C&C – Você acredita que o Ensino Superior pode mudar para melhor sem que o Ensino Básico também se transforme?

NMAF – Certamente, mas não seria o ideal. Isso pode significar uma tendência ainda vigente na universidade pública brasileira, o fato de se rejeitar uma visão sistêmica da educação. Por outro lado, o discurso de que somente se deve transformar a universidade quando todo o sistema público de educação for recriado tem sido usado como uma retórica conservadora, paralisante até. Durante o REUNI (Programa de Apoio a Planos de Reestruturação e Expansão das Universidades Federais), nos anos áureos do segundo governo Lula, muitos segmentos da universidade foram omissos e se furtaram a participar da ampliação de vagas com o discurso de que só se poderia aumentar a oferta após garantir a qualidade do ensino, melhorar as condições de trabalho docente, equipar as instalações…

C&C – Por que os índices de evasão nas universidades brasileiras são tão altos? Que medidas poderiam ser tomadas para mudar isso?

NMAF – Por vários motivos. O principal motivo, na minha opinião, é essa estrutura curricular extremamente rígida, pré-programada, em que todas as escolhas são antecipadas, onde mudar é praticamente proibido. Os currículos dos cursos universitários são pautados pela formação disciplinar, profissionalizante, com pouco espaço para a experimentação e a criatividade. Mas há motivos de gestão, também. O sistema de gestão acadêmica que exercitamos nas universidades públicas é muito burocratizado, regido por regras e normas destinadas a proteger os gestores dos órgãos de controle e da permanente ameaça de judicialização. Em terceiro lugar, temos tudo isso regulado e controlado pelos interesses e conveniência do corpo docente e de dirigentes, com reduzida participação social efetiva na governança institucional. Aí, a decisão de, por exemplo, fechar cursos que não têm mais demanda e de abrir outros programas inovadores tornados relevantes pela transformação social, é uma decisão que não deveria ser tomada internamente, por aqueles que entraram na universidade para ensinar aquela matéria naquele curso específico. Frente ao grande pano de fundo das necessidades dos que entraram na universidade vindos de famílias e grupos sociais vulnerabilizados, somente programas robustos e efetivos de permanência podem reduzir a evasão.

 

C&C – Quais desafios estão colocados para as universidades públicas brasileiras na próxima década?

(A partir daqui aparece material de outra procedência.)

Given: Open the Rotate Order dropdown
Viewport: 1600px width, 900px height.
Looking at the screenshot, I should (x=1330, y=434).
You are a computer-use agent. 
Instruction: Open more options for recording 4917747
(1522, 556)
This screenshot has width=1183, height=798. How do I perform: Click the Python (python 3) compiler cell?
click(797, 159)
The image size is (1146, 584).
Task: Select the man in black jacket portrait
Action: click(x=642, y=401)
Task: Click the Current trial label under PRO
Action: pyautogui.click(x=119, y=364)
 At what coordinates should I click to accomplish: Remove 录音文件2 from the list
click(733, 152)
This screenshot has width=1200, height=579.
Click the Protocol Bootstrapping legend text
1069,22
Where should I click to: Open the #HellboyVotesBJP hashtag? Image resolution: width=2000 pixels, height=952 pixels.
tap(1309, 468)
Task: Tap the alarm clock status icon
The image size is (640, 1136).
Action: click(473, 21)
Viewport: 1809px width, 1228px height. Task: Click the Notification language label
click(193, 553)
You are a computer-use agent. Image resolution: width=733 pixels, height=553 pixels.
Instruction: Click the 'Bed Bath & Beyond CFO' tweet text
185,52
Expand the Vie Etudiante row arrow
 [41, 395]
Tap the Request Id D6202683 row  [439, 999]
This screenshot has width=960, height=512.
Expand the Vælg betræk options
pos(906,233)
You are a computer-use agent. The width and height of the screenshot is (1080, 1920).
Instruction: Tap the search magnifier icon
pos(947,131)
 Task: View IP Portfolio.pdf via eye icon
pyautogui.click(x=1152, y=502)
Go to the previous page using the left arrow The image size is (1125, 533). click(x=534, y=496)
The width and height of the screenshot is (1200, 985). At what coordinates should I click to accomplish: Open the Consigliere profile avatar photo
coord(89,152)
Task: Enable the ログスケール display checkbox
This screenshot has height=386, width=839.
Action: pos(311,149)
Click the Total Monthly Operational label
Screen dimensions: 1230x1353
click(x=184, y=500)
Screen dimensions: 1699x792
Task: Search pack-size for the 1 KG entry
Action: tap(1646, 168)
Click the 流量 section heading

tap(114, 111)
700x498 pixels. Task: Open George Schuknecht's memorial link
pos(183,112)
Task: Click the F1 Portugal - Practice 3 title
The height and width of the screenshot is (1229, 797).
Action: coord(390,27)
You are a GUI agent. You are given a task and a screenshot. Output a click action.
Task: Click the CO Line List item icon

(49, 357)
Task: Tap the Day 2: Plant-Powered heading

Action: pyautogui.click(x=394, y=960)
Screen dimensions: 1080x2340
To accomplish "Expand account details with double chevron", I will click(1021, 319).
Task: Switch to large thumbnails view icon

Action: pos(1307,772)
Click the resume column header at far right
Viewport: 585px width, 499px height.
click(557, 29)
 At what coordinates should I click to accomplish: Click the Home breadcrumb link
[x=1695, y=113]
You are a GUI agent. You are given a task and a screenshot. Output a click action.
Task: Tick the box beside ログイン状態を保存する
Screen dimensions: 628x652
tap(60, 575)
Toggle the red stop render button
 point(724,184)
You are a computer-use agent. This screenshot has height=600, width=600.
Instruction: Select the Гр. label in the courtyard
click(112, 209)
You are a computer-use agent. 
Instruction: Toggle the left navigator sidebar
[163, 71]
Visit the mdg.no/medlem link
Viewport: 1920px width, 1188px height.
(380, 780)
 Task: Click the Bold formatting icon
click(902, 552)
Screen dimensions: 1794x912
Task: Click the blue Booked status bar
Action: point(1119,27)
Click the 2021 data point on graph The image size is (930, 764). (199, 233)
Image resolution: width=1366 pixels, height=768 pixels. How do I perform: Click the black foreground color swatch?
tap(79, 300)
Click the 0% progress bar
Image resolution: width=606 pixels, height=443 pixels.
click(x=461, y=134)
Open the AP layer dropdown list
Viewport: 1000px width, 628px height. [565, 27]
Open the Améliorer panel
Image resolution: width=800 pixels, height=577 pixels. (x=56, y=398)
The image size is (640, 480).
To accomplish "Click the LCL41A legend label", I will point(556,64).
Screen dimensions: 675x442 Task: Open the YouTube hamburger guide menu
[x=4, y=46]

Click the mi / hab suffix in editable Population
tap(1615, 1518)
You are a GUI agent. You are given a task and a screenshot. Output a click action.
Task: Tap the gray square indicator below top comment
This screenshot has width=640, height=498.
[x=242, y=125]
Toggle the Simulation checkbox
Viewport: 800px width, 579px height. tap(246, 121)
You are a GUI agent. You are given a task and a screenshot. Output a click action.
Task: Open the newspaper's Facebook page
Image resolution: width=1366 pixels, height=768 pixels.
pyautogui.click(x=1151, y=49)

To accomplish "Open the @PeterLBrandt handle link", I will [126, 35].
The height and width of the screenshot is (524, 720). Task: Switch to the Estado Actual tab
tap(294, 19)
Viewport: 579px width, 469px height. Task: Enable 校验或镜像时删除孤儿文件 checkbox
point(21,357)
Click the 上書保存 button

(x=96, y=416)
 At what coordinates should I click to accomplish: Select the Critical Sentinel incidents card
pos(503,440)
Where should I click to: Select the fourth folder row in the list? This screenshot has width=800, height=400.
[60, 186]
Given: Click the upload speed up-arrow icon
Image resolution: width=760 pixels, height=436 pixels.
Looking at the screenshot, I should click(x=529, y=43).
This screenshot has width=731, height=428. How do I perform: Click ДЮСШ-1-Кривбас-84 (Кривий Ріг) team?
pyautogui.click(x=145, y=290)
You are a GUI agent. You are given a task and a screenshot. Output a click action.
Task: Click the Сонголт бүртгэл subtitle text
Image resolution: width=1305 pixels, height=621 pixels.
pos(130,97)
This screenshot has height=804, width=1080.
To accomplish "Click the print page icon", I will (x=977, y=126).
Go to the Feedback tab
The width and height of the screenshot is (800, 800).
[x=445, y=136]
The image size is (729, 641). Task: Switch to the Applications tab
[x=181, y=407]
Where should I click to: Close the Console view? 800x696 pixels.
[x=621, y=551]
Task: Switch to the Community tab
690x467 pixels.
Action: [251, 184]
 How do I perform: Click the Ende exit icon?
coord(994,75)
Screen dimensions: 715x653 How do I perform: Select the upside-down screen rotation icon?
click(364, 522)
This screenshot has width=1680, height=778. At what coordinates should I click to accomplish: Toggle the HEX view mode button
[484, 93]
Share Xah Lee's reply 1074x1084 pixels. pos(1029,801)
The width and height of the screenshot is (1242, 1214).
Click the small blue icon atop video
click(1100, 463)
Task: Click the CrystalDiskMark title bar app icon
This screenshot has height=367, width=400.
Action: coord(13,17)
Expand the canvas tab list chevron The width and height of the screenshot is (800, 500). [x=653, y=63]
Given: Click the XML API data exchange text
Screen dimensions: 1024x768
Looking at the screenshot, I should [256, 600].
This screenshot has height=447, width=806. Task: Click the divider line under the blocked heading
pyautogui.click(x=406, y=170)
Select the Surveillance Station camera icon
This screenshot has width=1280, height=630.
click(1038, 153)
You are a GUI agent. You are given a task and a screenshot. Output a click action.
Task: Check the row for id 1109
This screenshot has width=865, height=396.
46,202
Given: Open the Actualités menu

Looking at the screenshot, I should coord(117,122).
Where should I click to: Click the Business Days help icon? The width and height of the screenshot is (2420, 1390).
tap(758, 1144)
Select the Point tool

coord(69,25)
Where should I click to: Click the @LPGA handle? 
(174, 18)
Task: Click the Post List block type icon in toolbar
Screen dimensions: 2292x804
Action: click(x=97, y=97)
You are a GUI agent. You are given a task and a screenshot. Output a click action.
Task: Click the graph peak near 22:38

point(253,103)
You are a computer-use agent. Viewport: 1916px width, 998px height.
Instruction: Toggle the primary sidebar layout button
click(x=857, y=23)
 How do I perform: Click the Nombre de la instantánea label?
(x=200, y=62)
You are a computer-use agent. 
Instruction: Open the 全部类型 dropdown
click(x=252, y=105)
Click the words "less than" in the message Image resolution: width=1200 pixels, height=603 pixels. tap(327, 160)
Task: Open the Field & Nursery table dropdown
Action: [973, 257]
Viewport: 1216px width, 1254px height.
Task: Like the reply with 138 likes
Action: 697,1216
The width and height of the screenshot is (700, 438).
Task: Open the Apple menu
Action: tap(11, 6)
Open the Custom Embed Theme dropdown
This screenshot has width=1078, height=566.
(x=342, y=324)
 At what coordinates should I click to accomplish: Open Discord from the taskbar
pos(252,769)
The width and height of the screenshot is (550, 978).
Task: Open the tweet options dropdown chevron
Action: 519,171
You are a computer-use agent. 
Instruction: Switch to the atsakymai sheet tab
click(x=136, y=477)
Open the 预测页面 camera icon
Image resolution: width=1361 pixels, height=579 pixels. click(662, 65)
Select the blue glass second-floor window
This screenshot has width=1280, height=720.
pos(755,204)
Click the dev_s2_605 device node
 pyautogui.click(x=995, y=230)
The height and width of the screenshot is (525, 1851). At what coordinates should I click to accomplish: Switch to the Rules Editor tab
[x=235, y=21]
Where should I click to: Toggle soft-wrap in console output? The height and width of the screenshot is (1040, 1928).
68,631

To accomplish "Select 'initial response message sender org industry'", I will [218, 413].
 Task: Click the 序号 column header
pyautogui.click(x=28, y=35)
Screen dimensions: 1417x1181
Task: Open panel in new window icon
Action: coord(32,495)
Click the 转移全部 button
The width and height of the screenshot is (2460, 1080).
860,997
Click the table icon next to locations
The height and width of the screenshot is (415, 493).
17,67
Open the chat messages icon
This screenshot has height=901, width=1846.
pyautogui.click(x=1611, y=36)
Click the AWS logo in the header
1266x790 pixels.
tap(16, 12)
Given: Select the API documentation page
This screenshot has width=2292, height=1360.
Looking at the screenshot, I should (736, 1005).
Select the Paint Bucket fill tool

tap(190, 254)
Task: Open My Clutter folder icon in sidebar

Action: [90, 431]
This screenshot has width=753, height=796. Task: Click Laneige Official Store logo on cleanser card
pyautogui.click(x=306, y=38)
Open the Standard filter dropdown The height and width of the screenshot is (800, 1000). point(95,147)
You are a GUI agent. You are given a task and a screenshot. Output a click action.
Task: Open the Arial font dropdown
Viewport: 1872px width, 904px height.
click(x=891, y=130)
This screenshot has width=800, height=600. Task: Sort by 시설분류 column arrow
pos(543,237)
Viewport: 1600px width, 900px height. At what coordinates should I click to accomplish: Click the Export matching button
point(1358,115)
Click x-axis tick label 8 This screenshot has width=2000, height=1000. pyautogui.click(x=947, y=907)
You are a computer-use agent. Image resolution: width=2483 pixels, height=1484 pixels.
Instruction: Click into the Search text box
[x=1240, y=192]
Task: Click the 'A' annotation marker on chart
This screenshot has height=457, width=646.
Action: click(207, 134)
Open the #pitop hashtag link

NMAF – Enormes desafios. Me vem à mente de imediato o desafio de se alinhar com a sociedade real, reduzindo sua dependência da formação profissional elitizante, que serve às elites do país. Isso significa superar um falso discurso de mérito. Outro desafio será participar decisivamente do desenvolvimento científico e tecnológico, num projeto de país com consciência planetária, responsabilidade ecossocial e justiça social. Isso nos leva ao mais fundamental desses desafios: como superar a dívida histórica da educação básica? Não é possível que nossas universidades públicas continuem formando docentes para sua própria reprodução e para reforçar o setor privado de ensino básico, perpetuando ciclos de perversão social. Defendo que as universidades públicas brasileiras deveriam fazer um mutirão urgente para mudar decisivamente esse panorama, num verdadeiro regime de colaboração com todas as instâncias e órgãos de governo e com as forças vivas da sociedade. O que aconteceria se todos e todas que entrassem nas universidades públicas tivessem que, antes de passar para os cursos imperiais e para as formações profissionais de seus projetos pessoais e familiares, tivessem primeiro que se formar como professores para contribuir com a erradicação do analfabetismo, com a grande crise do ensino médio e com a modernização dos métodos de ensino-aprendizagem na escola pública? Então teríamos o maior programa de extensão universitária da História: resgatar a educação básica desse buraco sem fundo que perpetua o Brasil como uma das sociedades mais desiguais, economicamente e injustas politicamente do mundo.